→ **Your task**
Copy each line that includes the string "Radiator" from the material into your answer.

→ **Information shown**
---*---

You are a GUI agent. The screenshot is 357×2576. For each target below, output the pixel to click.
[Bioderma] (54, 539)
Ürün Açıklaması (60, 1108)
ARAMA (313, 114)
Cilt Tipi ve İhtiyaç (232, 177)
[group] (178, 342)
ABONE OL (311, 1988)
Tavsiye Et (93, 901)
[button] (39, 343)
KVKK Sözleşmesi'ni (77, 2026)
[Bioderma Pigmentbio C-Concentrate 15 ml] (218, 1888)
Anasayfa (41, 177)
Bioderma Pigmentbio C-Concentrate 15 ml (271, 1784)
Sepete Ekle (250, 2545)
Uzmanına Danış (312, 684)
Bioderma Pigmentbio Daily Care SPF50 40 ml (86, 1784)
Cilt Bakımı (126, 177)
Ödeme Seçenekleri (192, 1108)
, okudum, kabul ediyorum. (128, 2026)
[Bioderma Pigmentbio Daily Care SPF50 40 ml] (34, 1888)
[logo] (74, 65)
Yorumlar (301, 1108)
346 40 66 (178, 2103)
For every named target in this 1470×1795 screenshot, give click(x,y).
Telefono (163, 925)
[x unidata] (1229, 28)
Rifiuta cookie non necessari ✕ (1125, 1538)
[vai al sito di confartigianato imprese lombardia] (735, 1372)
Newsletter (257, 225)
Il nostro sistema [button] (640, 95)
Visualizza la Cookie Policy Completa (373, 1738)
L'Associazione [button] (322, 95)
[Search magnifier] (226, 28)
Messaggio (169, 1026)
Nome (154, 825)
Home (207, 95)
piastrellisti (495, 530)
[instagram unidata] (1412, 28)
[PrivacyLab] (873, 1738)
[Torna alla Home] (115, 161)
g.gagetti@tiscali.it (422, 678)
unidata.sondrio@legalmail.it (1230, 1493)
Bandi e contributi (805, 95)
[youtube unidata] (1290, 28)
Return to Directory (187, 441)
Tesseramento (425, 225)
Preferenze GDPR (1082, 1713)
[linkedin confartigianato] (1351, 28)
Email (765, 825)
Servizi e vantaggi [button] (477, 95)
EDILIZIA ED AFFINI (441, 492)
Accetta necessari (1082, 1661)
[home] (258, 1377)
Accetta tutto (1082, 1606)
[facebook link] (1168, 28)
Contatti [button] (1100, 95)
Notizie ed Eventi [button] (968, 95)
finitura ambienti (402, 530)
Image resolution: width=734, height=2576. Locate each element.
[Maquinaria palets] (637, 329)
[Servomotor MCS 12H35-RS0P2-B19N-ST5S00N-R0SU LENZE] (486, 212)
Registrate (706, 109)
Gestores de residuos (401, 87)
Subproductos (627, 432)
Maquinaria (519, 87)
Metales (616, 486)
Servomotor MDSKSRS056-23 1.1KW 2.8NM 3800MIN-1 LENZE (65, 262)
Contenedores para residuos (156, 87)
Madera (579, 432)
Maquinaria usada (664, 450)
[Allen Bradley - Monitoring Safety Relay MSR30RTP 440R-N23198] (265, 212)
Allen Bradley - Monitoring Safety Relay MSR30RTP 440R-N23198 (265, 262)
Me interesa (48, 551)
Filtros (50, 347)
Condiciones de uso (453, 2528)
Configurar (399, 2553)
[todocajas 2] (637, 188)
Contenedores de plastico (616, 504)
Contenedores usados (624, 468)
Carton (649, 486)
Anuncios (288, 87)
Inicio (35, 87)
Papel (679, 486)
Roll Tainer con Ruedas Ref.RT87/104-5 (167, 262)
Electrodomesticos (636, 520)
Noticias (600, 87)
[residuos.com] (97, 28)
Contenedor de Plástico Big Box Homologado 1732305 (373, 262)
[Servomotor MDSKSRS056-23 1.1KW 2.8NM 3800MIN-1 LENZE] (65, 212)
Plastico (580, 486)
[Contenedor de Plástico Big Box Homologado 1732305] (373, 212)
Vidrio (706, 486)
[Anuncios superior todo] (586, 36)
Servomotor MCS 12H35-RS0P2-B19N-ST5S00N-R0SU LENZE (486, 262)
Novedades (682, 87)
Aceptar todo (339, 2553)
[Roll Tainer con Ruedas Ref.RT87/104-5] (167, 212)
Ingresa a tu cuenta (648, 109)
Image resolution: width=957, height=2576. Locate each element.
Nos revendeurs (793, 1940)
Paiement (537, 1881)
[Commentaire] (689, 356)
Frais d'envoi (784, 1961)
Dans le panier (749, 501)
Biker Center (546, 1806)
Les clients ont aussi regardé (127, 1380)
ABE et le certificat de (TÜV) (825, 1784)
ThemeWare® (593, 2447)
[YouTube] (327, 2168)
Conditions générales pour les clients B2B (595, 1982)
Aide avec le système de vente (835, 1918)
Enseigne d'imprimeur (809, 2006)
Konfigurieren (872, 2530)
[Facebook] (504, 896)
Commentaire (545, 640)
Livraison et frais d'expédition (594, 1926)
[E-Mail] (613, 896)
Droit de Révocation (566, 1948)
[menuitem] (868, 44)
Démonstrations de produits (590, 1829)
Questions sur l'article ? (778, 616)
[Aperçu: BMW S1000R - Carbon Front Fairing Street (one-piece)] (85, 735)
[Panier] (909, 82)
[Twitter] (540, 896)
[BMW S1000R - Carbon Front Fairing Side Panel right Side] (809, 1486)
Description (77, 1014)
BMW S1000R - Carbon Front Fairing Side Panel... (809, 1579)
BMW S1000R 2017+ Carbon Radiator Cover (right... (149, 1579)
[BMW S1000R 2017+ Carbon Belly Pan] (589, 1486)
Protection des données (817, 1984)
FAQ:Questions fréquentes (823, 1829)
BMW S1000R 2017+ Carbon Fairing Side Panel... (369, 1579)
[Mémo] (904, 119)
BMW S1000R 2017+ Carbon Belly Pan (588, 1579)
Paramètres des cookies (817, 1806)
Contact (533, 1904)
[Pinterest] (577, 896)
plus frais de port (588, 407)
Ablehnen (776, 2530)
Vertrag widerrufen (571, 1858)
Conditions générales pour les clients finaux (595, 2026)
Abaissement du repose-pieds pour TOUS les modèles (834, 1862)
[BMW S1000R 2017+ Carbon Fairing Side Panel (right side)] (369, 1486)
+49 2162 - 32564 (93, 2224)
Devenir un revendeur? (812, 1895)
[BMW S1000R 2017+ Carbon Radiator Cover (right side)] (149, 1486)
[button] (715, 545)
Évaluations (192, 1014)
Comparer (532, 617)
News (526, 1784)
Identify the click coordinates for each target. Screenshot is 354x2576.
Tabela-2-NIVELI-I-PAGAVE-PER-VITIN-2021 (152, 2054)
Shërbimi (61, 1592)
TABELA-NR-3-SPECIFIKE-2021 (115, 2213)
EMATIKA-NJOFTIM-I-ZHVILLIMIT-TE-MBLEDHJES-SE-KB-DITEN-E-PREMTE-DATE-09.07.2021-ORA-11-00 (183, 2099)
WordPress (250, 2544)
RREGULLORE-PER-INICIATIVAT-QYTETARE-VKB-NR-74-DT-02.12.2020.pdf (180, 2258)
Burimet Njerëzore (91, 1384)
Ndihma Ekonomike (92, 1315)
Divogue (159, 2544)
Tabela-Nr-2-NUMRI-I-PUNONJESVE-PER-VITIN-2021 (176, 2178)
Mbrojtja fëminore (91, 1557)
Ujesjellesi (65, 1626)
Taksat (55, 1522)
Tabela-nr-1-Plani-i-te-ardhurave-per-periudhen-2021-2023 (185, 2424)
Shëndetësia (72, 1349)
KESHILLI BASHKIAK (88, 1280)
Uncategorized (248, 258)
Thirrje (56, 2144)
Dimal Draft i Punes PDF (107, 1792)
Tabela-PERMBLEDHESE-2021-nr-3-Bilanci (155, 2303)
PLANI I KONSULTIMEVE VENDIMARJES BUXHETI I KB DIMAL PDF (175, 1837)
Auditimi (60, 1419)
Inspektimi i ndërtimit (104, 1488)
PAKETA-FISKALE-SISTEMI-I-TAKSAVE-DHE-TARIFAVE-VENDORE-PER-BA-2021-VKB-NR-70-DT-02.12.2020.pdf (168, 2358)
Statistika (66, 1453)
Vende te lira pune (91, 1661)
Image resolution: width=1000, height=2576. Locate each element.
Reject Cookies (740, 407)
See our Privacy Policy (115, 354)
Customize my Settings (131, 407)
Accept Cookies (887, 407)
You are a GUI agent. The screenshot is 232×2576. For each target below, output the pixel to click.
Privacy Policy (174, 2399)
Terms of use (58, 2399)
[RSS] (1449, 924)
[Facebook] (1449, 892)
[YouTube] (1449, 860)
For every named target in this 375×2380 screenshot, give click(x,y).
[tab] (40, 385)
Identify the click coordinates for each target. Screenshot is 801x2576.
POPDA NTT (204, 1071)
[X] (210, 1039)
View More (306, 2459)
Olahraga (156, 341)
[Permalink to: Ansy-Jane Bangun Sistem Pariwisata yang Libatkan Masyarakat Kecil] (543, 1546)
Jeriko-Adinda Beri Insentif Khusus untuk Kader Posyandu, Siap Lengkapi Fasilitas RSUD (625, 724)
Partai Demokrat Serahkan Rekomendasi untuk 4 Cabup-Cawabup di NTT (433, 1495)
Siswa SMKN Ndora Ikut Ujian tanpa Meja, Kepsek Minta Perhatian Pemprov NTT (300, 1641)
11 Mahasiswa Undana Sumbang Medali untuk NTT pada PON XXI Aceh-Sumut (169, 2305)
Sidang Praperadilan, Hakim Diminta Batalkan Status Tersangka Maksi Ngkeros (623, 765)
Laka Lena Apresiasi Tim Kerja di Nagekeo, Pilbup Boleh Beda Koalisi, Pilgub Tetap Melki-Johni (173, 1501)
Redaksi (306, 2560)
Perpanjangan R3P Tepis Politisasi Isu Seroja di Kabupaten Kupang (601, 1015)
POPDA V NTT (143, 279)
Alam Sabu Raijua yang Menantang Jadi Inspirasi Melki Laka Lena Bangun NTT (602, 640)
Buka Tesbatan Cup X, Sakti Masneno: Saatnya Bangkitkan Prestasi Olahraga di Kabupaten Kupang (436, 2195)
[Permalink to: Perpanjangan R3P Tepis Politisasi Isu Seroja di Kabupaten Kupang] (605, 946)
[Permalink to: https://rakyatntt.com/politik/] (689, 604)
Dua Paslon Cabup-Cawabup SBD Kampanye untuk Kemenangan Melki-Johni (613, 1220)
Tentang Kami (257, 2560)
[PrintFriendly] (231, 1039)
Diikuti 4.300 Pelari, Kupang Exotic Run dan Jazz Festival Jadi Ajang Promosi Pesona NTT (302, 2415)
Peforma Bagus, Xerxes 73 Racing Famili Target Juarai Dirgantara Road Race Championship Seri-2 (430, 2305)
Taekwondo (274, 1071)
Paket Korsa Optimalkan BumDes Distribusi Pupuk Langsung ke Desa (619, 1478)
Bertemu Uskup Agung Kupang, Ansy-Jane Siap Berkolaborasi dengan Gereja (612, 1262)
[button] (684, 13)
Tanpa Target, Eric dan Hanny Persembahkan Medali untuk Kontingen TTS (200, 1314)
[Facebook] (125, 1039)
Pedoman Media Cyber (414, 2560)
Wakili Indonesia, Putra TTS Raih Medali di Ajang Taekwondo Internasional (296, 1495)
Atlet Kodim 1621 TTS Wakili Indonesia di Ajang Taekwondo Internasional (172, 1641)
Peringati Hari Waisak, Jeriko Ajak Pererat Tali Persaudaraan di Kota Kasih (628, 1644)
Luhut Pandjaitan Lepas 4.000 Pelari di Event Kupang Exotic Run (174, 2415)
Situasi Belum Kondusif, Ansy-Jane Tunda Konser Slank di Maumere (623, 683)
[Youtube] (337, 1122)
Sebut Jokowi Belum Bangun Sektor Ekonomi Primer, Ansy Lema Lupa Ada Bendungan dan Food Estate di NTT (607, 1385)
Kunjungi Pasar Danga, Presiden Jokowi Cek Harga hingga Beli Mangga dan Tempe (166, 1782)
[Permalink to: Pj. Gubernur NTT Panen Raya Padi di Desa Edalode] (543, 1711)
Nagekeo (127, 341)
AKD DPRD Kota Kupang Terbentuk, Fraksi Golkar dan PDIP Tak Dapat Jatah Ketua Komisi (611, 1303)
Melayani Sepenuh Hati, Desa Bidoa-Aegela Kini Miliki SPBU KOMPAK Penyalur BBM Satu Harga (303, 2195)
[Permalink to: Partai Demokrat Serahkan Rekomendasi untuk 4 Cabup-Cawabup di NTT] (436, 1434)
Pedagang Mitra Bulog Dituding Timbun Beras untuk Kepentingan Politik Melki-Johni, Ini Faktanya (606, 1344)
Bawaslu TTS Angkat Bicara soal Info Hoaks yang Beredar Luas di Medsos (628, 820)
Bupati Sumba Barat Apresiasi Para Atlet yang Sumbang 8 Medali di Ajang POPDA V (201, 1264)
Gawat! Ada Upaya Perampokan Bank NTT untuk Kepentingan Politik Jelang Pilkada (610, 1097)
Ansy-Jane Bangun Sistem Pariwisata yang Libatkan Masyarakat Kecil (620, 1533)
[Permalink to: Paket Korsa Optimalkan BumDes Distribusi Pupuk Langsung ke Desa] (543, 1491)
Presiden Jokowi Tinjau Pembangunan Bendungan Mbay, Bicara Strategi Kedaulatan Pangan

---*---

→ **Answer to the problem**
BMW S1000R 2017+ Carbon Radiator Cover (right... (149, 1579)
[BMW S1000R 2017+ Carbon Radiator Cover (right side)] (149, 1486)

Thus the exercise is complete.